──────── SUPPLIED MATERIAL ────────

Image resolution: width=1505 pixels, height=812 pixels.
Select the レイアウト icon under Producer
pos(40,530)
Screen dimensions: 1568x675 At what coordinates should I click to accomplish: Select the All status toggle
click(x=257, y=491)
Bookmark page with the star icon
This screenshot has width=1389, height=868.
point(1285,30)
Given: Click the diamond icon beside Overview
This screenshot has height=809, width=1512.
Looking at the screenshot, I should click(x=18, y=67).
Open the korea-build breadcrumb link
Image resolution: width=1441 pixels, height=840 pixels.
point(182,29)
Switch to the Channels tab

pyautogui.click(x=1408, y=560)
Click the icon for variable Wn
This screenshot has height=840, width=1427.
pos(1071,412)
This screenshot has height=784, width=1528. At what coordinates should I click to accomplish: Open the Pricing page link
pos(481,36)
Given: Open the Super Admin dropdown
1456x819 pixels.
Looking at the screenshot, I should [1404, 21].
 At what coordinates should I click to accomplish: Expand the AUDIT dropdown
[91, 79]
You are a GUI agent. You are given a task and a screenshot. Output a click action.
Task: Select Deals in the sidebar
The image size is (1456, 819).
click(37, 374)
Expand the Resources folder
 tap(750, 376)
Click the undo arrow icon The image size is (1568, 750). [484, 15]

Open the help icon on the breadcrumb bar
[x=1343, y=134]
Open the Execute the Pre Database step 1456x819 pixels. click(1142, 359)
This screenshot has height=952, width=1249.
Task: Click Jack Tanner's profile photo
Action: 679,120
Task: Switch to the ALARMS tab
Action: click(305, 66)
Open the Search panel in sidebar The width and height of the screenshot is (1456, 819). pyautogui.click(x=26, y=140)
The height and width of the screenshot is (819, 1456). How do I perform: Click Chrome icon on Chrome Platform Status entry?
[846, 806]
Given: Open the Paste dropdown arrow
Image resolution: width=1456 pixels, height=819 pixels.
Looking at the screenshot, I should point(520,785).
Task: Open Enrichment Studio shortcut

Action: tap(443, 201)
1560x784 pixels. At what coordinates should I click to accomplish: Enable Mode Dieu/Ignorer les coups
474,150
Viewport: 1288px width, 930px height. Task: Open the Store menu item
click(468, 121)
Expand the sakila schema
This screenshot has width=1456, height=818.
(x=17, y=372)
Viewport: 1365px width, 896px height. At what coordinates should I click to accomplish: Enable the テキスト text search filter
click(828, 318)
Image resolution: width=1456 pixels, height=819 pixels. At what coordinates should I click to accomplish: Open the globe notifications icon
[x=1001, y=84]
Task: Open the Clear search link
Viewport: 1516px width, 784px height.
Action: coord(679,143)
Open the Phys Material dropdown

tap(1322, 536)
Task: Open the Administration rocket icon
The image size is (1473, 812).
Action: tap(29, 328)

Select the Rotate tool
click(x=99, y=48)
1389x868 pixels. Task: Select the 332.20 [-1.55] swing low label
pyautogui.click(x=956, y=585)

────────

_DESCRIPTION OF THE TASK:_
From the line that contains "Open the help icon on the breadcrumb bar" down to the final line of the entries, print every line exactly as it is, and only those lines.

_RESPONSE TO THIS EXERCISE:_
Open the help icon on the breadcrumb bar
[x=1343, y=134]
Open the Execute the Pre Database step 1456x819 pixels. click(1142, 359)
This screenshot has height=952, width=1249.
Task: Click Jack Tanner's profile photo
Action: 679,120
Task: Switch to the ALARMS tab
Action: click(305, 66)
Open the Search panel in sidebar The width and height of the screenshot is (1456, 819). pyautogui.click(x=26, y=140)
The height and width of the screenshot is (819, 1456). How do I perform: Click Chrome icon on Chrome Platform Status entry?
[846, 806]
Given: Open the Paste dropdown arrow
Image resolution: width=1456 pixels, height=819 pixels.
Looking at the screenshot, I should point(520,785).
Task: Open Enrichment Studio shortcut

Action: tap(443, 201)
1560x784 pixels. At what coordinates should I click to accomplish: Enable Mode Dieu/Ignorer les coups
474,150
Viewport: 1288px width, 930px height. Task: Open the Store menu item
click(468, 121)
Expand the sakila schema
This screenshot has width=1456, height=818.
(x=17, y=372)
Viewport: 1365px width, 896px height. At what coordinates should I click to accomplish: Enable the テキスト text search filter
click(828, 318)
Image resolution: width=1456 pixels, height=819 pixels. At what coordinates should I click to accomplish: Open the globe notifications icon
[x=1001, y=84]
Task: Open the Clear search link
Viewport: 1516px width, 784px height.
Action: coord(679,143)
Open the Phys Material dropdown

tap(1322, 536)
Task: Open the Administration rocket icon
The image size is (1473, 812).
Action: tap(29, 328)

Select the Rotate tool
click(x=99, y=48)
1389x868 pixels. Task: Select the 332.20 [-1.55] swing low label
pyautogui.click(x=956, y=585)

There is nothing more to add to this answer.